> **DATA SHOWN**:
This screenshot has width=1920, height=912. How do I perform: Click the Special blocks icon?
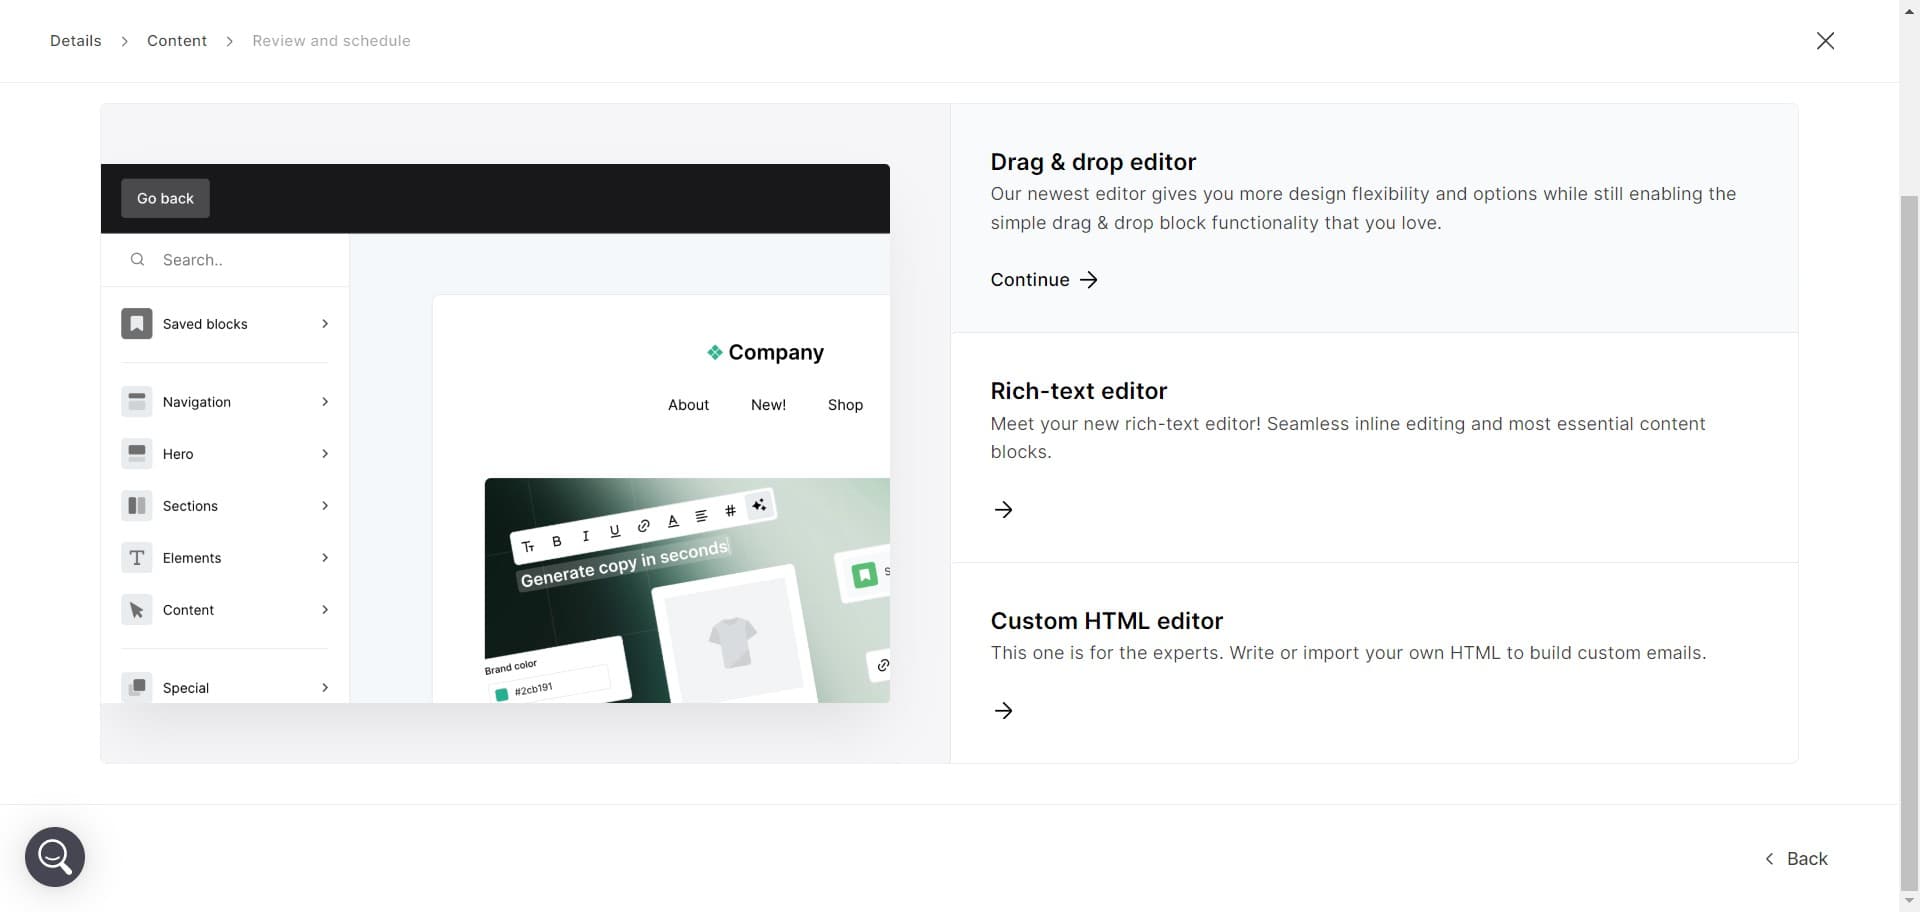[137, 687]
---
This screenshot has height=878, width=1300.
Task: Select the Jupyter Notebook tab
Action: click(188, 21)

> **EXERCISE INSTRUCTIONS**: Starting with the line that contains "This screenshot has height=878, width=1300." and going on through the line that contains "Action: click(188, 21)", write those lines again with "Jupyter Notebook" switched to "Terminal" and nothing else changed.

> **EXERCISE SOLUTION**:
This screenshot has height=878, width=1300.
Task: Select the Terminal tab
Action: click(188, 21)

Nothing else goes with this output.